The gathering of human intelligence (HUMINT) is of utmost importance, yet the scientific literature is silent with respect to the effectiveness of different information elicitation techniques. Our aim was to remedy this by conducting the first scientific test of the so-called Scharff technique (named after the successful German WWII interrogator).


We developed a new experimental paradigm, mirroring some main features of a typical HUMINT situation. The participants (= 93) were given information on a planned terrorist attack, and were instructed to strike a balance between not revealing too much or too little information in an upcoming interview. One third was interviewed with the Scharff technique (conceptualized to include four different tactics), one-third was asked open questions only, and the final third was asked specific questions only.
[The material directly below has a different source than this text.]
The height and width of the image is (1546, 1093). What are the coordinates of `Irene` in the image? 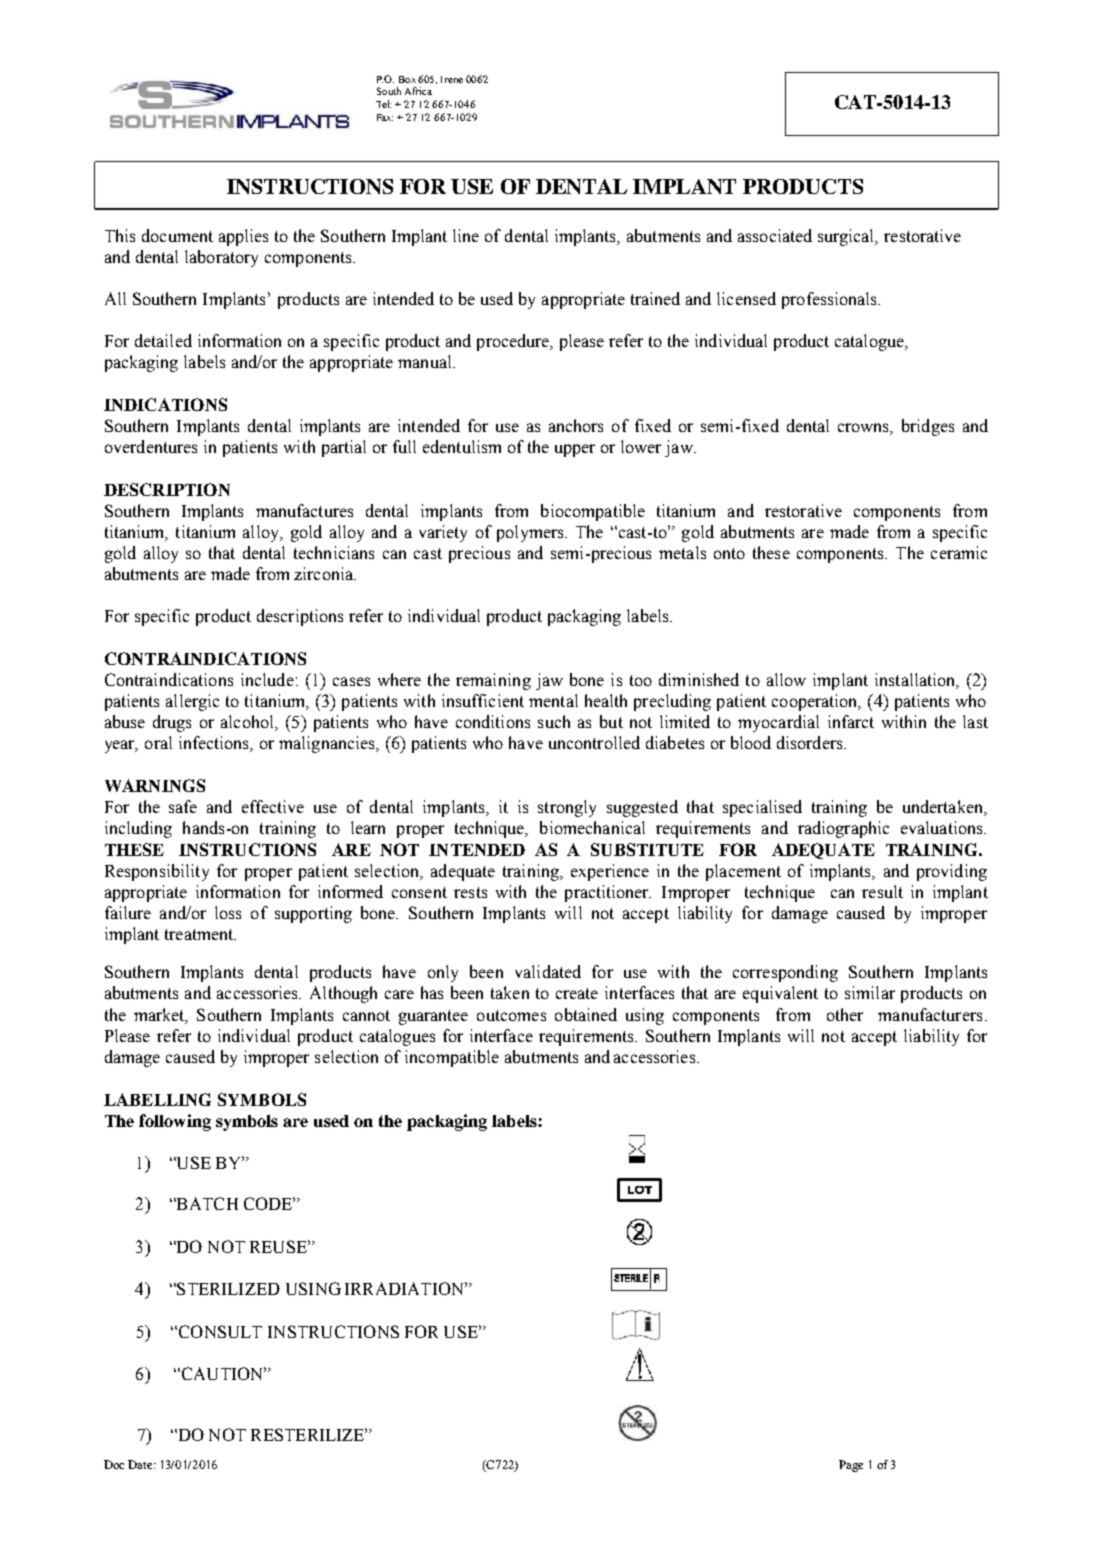 It's located at (452, 79).
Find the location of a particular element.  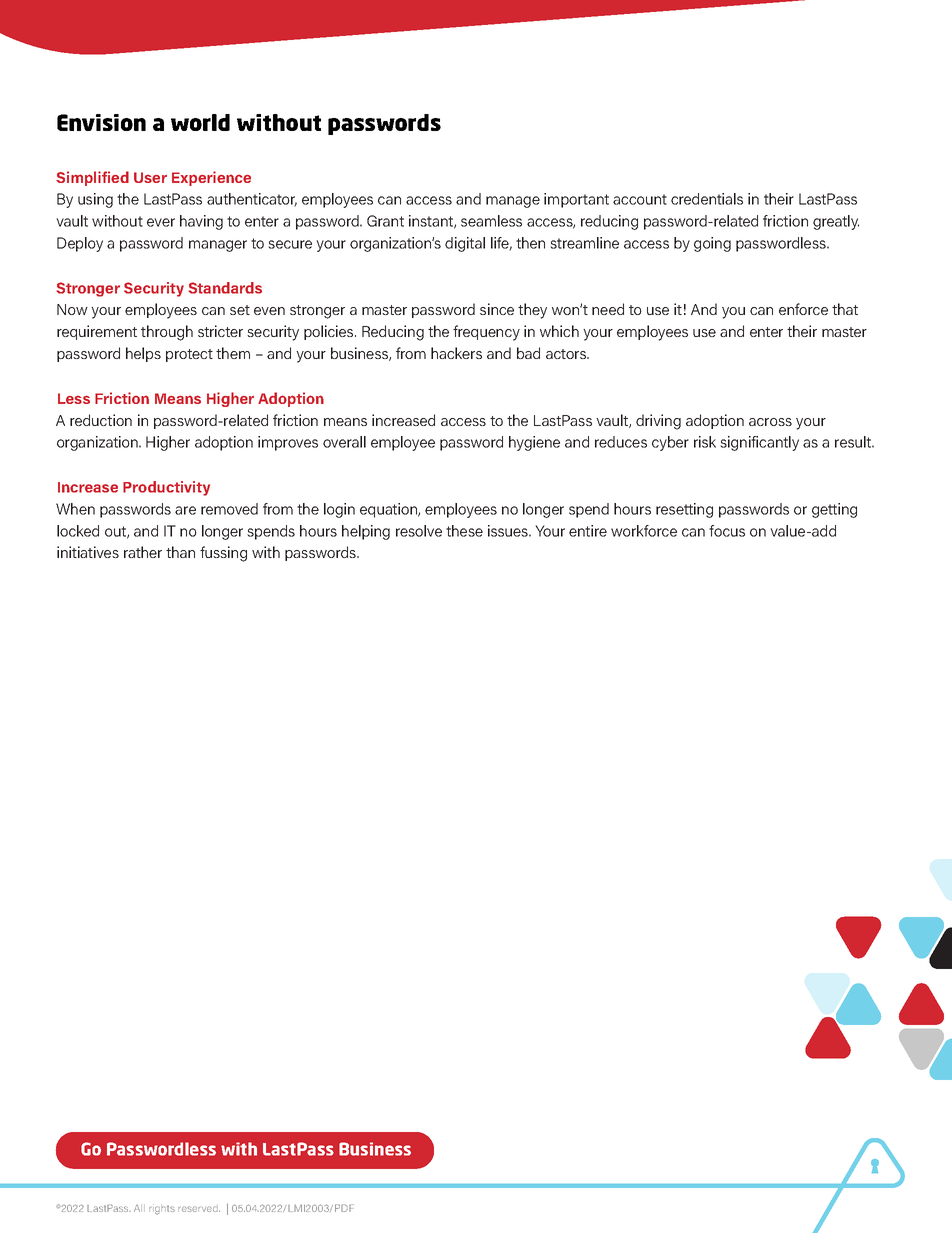

rights is located at coordinates (162, 1210).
The effectiveness of the three techniques was assessed by a novel set of objective and subjective measures.


Our main findings show that (1) the three techniques did not differ with respect to the objective amount of new information gathered; (2) the participants in the Scharff condition perceived (as predicted) that it was more difficult to read the interviewer's information objectives; and (3) the participants in the Scharff- and the Open-question condition (incorrectly) perceived to have revealed significantly less information than the participants in the Specific question condition.


We presented a new experimental paradigm, and new dependent measures, for studying the effectiveness of different information elicitation techniques. We consider the outcome for the Scharff technique as rather promising, but future refinements are needed.